The vector auto-regressive (VAR) model is commonly used to model multivariate time series, and there are many penalized methods to handle high dimensionality. However for spatio-temporal data, most of these methods do not consider the spatial and temporal structure of the data, which may lead to unreliable network detection and inaccurate forecasts. This paper proposes a data-driven weighted l1 regularized approach for spatio-temporal VAR models. Extensive simulation studies compare the proposed method with five existing methods for high-dimensional VAR models, demonstrating advantages of our method over others in terms of parameter estimation, network detection, and out-of-sample forecasts.
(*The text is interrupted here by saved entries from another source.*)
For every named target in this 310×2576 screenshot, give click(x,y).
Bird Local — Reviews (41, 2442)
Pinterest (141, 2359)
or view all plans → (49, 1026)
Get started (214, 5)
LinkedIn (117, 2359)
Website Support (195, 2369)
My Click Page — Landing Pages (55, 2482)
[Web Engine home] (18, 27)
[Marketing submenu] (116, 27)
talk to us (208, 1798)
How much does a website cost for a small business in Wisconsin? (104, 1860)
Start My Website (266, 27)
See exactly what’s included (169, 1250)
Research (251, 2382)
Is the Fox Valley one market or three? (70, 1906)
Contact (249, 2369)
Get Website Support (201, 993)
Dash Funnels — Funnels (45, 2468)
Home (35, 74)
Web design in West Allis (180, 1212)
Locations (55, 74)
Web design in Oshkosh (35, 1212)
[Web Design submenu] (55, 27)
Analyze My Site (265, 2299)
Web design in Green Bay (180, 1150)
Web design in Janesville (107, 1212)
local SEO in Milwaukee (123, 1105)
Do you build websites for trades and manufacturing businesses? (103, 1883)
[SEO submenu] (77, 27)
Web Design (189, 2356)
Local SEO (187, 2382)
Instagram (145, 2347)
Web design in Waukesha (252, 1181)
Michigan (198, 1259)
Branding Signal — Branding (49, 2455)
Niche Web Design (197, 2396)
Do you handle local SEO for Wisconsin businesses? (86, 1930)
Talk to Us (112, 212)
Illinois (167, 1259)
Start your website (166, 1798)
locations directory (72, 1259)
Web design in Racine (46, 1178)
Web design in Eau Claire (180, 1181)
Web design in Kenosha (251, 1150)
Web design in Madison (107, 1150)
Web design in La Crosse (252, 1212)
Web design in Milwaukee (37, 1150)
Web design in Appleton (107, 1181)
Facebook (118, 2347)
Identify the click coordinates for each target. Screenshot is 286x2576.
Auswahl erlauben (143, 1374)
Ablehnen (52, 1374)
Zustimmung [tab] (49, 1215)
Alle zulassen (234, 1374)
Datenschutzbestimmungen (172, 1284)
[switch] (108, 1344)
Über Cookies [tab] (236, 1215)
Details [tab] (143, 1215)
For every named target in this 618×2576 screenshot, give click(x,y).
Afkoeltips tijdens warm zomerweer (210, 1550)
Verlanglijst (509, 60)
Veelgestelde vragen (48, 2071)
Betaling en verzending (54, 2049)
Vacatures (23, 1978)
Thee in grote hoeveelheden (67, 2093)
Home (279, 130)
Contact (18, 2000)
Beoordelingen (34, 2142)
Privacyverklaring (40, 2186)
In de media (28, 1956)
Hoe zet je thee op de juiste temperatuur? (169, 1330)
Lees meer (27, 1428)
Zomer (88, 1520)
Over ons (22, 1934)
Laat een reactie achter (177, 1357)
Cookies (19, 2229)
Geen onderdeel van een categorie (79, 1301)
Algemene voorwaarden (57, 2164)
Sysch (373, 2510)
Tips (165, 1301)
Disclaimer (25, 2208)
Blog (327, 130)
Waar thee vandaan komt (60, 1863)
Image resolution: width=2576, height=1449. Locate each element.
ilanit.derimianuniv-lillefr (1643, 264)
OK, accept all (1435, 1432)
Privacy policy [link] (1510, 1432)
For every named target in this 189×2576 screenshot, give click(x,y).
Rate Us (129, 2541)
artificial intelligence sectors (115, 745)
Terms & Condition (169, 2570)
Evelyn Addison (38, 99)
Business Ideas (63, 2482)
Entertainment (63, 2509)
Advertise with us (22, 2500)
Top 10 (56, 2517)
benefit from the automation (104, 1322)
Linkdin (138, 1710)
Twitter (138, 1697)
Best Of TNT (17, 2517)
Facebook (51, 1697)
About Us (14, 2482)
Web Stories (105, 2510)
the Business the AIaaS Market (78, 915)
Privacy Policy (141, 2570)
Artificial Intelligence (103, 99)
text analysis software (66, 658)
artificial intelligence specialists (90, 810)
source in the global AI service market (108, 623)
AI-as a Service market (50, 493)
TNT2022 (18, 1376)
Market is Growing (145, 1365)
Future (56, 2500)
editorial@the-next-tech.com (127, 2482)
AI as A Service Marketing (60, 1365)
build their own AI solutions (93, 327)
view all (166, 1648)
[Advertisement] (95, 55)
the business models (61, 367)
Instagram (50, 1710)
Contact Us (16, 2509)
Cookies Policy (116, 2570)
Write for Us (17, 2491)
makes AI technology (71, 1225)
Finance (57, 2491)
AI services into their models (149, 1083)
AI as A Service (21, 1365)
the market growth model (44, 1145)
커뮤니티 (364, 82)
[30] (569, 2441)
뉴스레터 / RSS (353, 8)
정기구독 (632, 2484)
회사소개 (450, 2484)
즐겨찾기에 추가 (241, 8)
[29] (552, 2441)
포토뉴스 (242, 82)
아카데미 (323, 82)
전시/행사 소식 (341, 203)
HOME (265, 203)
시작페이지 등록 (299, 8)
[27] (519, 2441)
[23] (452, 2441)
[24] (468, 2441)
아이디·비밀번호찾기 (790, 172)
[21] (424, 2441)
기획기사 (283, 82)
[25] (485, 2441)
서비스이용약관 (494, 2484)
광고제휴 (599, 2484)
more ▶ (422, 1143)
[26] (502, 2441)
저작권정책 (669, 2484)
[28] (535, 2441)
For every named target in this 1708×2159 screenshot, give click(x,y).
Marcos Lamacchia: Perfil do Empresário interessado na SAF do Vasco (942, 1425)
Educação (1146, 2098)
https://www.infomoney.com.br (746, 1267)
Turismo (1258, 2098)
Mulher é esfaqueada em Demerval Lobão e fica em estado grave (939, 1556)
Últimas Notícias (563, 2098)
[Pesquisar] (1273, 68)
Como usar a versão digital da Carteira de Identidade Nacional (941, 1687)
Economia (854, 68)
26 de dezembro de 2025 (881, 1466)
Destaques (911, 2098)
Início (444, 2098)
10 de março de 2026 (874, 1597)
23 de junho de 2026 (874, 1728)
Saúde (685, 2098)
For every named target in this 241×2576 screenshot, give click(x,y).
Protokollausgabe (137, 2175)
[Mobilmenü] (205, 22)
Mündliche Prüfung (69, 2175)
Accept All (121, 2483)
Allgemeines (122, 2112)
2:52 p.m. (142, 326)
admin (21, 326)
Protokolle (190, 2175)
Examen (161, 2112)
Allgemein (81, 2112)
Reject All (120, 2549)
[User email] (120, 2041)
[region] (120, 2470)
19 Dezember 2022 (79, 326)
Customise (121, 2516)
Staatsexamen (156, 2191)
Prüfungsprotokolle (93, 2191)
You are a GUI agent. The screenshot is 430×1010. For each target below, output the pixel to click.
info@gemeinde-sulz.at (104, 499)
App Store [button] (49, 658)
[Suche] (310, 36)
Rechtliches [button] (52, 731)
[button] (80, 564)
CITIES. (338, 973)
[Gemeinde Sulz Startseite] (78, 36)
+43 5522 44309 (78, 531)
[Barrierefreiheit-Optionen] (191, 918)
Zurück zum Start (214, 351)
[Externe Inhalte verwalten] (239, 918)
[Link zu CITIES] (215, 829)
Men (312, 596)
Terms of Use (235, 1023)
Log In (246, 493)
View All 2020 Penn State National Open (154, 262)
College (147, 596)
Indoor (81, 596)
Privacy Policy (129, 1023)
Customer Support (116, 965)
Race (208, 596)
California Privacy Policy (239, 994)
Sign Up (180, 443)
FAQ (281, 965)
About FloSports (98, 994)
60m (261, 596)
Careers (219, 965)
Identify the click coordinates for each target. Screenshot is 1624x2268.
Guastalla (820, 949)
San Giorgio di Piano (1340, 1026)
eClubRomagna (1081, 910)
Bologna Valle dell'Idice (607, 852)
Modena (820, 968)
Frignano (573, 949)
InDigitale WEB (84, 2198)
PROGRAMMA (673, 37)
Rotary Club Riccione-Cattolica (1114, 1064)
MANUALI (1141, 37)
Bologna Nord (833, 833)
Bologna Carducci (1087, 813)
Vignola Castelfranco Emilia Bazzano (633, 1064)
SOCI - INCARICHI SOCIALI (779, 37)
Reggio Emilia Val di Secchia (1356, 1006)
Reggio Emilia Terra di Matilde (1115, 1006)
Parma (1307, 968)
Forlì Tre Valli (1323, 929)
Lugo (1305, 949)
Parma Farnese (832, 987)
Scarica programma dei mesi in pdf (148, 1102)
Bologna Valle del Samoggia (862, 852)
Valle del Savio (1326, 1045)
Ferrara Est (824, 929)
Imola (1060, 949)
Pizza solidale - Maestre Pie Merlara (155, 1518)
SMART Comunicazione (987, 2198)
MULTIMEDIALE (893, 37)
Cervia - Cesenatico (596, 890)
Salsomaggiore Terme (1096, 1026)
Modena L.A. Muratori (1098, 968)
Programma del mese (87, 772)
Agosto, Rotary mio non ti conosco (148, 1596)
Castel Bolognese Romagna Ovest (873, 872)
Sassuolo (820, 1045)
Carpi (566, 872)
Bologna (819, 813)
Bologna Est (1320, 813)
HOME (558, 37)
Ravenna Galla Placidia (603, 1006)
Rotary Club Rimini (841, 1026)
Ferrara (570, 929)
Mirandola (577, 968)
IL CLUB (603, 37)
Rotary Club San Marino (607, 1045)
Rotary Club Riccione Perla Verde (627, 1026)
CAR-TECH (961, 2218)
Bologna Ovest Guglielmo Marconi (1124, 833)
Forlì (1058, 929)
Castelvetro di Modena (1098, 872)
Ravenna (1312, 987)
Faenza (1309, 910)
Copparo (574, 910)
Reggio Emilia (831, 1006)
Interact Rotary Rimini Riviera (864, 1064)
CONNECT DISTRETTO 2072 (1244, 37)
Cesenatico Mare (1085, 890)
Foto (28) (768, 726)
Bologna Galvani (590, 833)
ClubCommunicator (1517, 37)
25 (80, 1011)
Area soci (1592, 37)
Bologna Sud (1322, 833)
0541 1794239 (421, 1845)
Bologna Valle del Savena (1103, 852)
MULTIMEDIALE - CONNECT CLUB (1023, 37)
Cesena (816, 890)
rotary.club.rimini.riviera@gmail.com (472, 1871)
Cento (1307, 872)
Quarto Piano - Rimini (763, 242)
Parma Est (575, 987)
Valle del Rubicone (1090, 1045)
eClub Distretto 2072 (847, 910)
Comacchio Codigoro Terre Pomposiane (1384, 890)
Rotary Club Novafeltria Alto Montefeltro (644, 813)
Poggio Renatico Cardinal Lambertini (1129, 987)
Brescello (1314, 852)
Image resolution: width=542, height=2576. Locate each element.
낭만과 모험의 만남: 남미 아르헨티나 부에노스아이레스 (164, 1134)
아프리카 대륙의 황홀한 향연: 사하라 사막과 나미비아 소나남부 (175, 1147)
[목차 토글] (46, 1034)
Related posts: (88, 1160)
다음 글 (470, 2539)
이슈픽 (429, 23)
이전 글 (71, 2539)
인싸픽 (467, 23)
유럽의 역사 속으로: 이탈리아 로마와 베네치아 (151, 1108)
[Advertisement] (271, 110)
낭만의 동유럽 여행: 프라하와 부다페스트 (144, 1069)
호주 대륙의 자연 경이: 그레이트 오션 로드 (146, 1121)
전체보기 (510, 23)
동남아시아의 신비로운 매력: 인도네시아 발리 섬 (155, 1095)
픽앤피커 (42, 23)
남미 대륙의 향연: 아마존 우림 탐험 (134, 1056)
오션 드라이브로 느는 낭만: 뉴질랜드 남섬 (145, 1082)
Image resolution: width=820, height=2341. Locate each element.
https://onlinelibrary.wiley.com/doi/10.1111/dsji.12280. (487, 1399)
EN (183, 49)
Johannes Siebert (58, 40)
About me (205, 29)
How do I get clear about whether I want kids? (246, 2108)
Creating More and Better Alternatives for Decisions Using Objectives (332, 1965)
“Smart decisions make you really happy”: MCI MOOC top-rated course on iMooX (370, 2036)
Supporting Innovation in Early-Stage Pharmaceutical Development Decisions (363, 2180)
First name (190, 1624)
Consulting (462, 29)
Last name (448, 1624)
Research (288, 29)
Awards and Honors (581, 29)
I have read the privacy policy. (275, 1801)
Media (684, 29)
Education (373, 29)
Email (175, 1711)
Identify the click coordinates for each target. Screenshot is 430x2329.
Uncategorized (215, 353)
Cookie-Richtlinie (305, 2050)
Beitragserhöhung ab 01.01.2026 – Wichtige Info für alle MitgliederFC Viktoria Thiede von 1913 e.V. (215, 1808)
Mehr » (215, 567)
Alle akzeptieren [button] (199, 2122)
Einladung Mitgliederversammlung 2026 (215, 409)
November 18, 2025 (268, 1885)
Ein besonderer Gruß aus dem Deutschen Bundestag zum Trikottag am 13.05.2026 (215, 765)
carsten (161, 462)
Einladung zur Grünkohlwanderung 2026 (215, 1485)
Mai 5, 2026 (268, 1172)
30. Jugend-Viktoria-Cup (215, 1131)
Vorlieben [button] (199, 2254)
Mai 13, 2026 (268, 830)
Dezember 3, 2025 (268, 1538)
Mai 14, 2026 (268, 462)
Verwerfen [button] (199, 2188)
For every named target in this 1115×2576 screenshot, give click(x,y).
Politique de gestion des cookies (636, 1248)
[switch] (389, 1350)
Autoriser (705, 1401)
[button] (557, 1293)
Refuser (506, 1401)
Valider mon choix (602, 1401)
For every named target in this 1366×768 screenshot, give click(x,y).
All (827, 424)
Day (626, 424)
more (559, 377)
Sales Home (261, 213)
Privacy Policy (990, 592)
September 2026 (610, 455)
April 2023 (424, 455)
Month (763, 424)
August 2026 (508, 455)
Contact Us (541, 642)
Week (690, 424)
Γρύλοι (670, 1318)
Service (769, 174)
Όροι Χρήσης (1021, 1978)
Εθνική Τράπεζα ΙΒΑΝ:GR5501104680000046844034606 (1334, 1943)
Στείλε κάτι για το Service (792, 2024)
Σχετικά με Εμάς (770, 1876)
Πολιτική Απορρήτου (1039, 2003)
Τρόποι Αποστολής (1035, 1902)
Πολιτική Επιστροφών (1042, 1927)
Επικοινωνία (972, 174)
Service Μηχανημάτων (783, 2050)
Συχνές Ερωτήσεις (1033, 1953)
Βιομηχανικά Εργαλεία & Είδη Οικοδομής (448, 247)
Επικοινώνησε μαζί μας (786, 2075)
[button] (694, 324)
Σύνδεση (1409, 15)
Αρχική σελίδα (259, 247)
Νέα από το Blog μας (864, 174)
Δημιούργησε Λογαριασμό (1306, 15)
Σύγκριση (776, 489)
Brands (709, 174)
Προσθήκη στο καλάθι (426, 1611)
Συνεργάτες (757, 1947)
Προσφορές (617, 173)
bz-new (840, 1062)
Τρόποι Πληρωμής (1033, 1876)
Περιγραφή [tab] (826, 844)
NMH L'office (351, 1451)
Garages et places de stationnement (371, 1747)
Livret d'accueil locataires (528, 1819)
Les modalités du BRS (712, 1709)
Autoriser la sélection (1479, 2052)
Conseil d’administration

We also apply our method to a traffic data set to evaluate its performance in a real application. In addition, we explore the theoretical properties of the l1 regularized estimation of the VAR model under a weakly sparse scenario, in which exact sparsity can be viewed as a special case. To the best of our knowledge, this is the first study to do so. For a general stationary VAR process, we derive the nonasymptotic upper bounds on the l1 regularized estimation errors, provide the conditions for estimation consistency, and further simplify these conditions for a special VAR(1) case.